她不管他们当初是一不小心情不自禁还是如何,重要的是,他们现在合伙演戏,欺骗她。
丝毫不值得她再对他们有一分的好。
她捏着手上的单子,看了足足有好几分钟。
随后,忽然把两张泛黄的纸张,撕了个稀巴烂,顺手丢到了垃圾桶里。
“就当什么都不知道吧,不要告诉我爸妈。”厉朝歌抬头,朝景少卿轻声道,“就当没认识过他们两人,当陌生人也挺好的。”
厉南朔和白小时要是知道,自己的宝贝女儿,被耍得这么团团转,肯定要气死。
他们两人年纪不小了,少生点儿气,对身体好,能更长寿。
景少卿其实要的,也是让厉朝歌看通透,做什么决定,他不会干预,只要她舒心就好。
厉朝歌不让他告诉旁人,他便不告诉。
他轻轻叹了口气,又将厉朝歌拉入了自己怀里,低声问,“现在都明白了?”
“明白了。”厉朝歌也知道,景少卿不把这些话说清楚,是不可能罢休的。
她就当自己是个小傻子,不明白他的私心吧。
反正事情已经到了这种地步,该放下的就得放下,该真心对待的人,就得对他好些。
她用叉子叉了块东西递到他嘴边,“喏,你是不是还没吃呢?”
厉朝歌关心他,这可是破天荒头一回。
然而这些东西他暂时不能吃,吃了会延缓身上伤口的愈合。
可他还是张嘴,将她喂到嘴边的东西,咬了下去。
厉朝歌盯着他脸上那道浅浅的疤痕看着,忍不住伸手,用食指轻轻滑过它的纹路,轻声问他,“现在还会疼吗?”
说话间,有些心疼地和他对视了一眼。
“你是可怜我,还是真的心疼我?”景少卿慢慢嚼着口中的东西,冷不丁,这么问道。
谁有资格可怜景少卿呢?
只是因为他喜欢她,所以才给了她伤害他的权利。
但是厉朝歌现在知道了,自己之前究竟是有多残忍,她不是可怜景少卿,而是觉得自己不是个东西。
她对他的感情,也绝对不是因为愧疚,而是没有了误解,就压制不住自己的感情了。
她以前都是刻意在逼着自己,不要喜欢他。
现在不会了。
但是景少卿生性多疑,这她也是明白的。
刻意去解释,恐怕他心里还是会有疙瘩。
她想了想,凑过去,轻轻吻了下他的薄唇,随后问他,“这样明白了吗?”
景少卿垂眸望着她。
半晌,轻声回道,“不明白。

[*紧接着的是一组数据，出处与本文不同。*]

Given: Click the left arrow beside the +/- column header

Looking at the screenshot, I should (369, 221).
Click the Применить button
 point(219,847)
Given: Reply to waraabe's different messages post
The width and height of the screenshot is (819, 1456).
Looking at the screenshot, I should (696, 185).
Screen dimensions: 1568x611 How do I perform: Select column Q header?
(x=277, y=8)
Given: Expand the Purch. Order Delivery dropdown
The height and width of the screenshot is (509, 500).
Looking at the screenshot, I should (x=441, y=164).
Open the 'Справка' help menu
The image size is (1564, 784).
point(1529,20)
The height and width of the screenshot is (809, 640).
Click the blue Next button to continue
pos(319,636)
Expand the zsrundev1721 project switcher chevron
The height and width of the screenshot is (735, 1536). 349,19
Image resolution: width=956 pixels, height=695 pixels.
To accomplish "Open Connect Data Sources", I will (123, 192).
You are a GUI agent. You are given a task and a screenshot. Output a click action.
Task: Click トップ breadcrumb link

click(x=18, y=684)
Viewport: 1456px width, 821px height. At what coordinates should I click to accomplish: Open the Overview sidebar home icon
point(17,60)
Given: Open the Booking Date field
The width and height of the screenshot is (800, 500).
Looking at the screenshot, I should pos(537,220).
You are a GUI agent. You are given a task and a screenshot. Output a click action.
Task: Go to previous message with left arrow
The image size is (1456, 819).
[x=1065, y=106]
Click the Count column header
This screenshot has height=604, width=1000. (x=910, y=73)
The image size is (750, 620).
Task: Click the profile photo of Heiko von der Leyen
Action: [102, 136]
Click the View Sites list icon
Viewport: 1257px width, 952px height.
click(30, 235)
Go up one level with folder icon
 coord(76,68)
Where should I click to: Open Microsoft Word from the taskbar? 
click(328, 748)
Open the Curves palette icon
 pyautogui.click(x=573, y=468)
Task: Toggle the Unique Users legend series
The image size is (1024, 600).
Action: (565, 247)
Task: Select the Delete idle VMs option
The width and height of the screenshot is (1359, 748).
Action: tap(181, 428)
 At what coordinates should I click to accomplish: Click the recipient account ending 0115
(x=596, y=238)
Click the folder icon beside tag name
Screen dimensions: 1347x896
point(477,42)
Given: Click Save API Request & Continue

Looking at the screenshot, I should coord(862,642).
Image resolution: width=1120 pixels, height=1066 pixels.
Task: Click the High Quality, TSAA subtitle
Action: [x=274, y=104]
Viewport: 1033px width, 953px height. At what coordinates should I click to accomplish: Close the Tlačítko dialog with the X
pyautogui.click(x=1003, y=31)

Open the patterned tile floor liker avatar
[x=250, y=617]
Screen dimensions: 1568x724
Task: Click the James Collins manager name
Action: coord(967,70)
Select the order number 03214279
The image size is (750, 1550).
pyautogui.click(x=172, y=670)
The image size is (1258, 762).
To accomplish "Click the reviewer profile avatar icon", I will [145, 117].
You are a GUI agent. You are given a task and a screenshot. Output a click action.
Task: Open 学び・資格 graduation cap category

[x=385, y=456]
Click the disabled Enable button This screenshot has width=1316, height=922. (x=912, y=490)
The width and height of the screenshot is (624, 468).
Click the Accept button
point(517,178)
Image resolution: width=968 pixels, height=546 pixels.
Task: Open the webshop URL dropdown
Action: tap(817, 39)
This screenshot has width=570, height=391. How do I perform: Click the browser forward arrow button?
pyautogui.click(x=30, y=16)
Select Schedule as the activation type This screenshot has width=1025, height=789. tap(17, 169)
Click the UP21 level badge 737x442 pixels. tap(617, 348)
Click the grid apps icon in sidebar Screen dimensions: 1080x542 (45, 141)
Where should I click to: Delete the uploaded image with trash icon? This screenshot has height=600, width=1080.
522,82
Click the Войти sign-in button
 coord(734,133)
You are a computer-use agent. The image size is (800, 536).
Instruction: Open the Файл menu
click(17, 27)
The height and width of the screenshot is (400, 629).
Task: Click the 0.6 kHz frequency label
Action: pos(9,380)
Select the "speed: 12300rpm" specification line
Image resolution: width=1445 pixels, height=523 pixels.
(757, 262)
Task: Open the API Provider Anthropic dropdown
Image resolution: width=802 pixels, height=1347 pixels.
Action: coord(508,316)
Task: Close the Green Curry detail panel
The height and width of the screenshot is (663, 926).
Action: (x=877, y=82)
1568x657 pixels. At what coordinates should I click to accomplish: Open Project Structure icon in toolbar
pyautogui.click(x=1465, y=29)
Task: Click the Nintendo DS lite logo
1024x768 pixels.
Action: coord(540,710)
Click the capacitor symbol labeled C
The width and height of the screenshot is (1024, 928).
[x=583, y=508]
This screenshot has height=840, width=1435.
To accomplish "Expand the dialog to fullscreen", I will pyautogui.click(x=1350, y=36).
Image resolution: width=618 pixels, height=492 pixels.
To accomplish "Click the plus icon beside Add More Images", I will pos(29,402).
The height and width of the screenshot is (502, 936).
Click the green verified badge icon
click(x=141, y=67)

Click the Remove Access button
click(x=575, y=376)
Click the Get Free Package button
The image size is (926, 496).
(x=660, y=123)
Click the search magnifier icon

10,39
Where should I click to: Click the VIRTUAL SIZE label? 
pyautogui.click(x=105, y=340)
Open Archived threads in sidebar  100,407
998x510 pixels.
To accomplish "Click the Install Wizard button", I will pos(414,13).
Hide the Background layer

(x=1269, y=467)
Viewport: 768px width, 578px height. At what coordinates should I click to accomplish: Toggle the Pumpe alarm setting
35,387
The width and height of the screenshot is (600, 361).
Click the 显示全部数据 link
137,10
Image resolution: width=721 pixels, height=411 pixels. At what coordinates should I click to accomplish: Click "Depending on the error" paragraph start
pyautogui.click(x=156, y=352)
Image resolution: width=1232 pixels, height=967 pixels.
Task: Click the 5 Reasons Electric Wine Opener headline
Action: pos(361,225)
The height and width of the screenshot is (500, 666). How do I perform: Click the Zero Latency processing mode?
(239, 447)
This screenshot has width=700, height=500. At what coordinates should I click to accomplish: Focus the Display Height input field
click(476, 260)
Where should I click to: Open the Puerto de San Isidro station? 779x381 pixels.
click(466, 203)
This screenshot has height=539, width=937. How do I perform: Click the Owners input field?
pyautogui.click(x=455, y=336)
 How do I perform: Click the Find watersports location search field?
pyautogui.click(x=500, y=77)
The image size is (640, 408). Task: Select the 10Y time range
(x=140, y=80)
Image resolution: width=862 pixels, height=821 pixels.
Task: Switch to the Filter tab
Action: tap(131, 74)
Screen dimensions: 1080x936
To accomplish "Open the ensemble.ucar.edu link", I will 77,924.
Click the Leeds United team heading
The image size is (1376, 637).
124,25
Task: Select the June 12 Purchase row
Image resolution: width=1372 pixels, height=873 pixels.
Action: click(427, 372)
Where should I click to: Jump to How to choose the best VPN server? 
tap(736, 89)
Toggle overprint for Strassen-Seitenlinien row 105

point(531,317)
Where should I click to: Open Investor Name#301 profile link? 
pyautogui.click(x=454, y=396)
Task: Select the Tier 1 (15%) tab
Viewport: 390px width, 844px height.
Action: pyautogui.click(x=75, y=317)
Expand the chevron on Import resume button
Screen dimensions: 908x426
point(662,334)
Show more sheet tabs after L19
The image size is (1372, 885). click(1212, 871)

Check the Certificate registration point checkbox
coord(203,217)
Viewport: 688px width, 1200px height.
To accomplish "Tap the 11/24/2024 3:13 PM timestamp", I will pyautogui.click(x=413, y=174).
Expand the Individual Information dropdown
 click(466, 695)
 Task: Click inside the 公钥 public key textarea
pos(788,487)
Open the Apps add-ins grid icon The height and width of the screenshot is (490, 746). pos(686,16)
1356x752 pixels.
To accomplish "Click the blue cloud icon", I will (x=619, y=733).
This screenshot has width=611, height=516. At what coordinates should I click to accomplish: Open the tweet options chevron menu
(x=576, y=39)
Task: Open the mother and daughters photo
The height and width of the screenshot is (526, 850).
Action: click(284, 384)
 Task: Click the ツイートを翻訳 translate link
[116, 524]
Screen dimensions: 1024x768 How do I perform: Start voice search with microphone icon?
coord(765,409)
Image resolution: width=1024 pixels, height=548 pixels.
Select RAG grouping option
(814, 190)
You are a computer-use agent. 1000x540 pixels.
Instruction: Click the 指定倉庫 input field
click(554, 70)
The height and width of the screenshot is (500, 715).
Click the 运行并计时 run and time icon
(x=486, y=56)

”
厉朝歌脸有点儿发烫,又朝他的唇吻了过去,这次停留的时间长了点儿。
松开了之后,又认认真真地问他,“还不明白吗?”
“不明白。”景少卿还是一样的回答。
厉朝歌有点儿恼了,掐着他的下巴,又狠狠吻向他的唇。
是猪吗!还要她怎么表示啊!
这么喜欢他他都感觉不到吗!!!
只是这次,还没松开,景少卿便狠狠捂住了她的后脑勺,五指和她浓密的发纠缠在了一起,没让她退开。
厉朝歌这才明白,这个骗子哪里是不明白,只是为了让她多主动吻他几次而已!
“唔……”她嘴巴都被他吻得变形了,他下嘴太用力。
她忍不住伸手捶了他两下。
景少卿却直接搂住了她的腰,将她抱回到了一旁床上。
放下她的同时,轻声问她,“经期几天?干净了么?”
“……”厉朝歌下意识把手抵在自己和他之间,紧张地摇着头回道,“没干净呢!”
景少卿算了下,也有四五天了,他知道正常是五天左右,差不多结束了。
几分钟后,厉朝歌在被子里叫了起来,“景少卿你这个禽兽!那你问我干没干净有什么意义!”
“走个形式罢了。”景少卿毫不在意地回道。
之前他身上伤口崩开了几处,照样跟厉朝歌浴血奋战。
最后一天他都等不了了,他忍不住了。